● Problem description
Retype the entries in full.

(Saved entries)
_____

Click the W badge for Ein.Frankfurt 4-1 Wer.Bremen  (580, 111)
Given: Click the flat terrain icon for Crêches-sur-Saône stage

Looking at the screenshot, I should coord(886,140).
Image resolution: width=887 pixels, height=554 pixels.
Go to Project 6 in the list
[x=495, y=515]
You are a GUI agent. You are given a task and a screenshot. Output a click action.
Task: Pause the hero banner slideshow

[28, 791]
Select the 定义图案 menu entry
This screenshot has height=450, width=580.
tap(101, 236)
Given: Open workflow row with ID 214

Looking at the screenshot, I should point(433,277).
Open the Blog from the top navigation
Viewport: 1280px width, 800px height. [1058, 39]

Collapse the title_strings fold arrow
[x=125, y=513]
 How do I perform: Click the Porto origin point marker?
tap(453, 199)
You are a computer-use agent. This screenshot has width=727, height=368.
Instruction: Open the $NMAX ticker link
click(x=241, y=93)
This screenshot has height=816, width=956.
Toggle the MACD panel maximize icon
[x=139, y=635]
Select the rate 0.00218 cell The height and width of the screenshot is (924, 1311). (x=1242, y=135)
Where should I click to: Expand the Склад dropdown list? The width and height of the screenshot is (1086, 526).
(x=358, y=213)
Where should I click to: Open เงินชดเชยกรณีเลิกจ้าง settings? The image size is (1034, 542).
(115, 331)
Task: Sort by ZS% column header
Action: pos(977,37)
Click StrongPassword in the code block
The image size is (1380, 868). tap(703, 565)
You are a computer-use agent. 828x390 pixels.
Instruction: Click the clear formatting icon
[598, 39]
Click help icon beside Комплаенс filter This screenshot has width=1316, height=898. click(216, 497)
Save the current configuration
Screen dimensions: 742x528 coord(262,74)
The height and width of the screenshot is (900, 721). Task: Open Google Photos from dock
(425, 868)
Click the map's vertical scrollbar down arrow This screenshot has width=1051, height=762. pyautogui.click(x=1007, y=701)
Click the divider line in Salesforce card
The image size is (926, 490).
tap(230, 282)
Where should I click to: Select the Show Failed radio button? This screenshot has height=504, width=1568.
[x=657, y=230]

_____

● Solution for this task
Click the W badge for Ein.Frankfurt 4-1 Wer.Bremen  (580, 111)
Given: Click the flat terrain icon for Crêches-sur-Saône stage

Looking at the screenshot, I should coord(886,140).
Image resolution: width=887 pixels, height=554 pixels.
Go to Project 6 in the list
[x=495, y=515]
You are a GUI agent. You are given a task and a screenshot. Output a click action.
Task: Pause the hero banner slideshow

[28, 791]
Select the 定义图案 menu entry
This screenshot has height=450, width=580.
tap(101, 236)
Given: Open workflow row with ID 214

Looking at the screenshot, I should point(433,277).
Open the Blog from the top navigation
Viewport: 1280px width, 800px height. [1058, 39]

Collapse the title_strings fold arrow
[x=125, y=513]
 How do I perform: Click the Porto origin point marker?
tap(453, 199)
You are a computer-use agent. This screenshot has width=727, height=368.
Instruction: Open the $NMAX ticker link
click(x=241, y=93)
This screenshot has height=816, width=956.
Toggle the MACD panel maximize icon
[x=139, y=635]
Select the rate 0.00218 cell The height and width of the screenshot is (924, 1311). (x=1242, y=135)
Where should I click to: Expand the Склад dropdown list? The width and height of the screenshot is (1086, 526).
(x=358, y=213)
Where should I click to: Open เงินชดเชยกรณีเลิกจ้าง settings? The image size is (1034, 542).
(115, 331)
Task: Sort by ZS% column header
Action: pos(977,37)
Click StrongPassword in the code block
The image size is (1380, 868). tap(703, 565)
You are a computer-use agent. 828x390 pixels.
Instruction: Click the clear formatting icon
[598, 39]
Click help icon beside Комплаенс filter This screenshot has width=1316, height=898. click(216, 497)
Save the current configuration
Screen dimensions: 742x528 coord(262,74)
The height and width of the screenshot is (900, 721). Task: Open Google Photos from dock
(425, 868)
Click the map's vertical scrollbar down arrow This screenshot has width=1051, height=762. pyautogui.click(x=1007, y=701)
Click the divider line in Salesforce card
The image size is (926, 490).
tap(230, 282)
Where should I click to: Select the Show Failed radio button? This screenshot has height=504, width=1568.
[x=657, y=230]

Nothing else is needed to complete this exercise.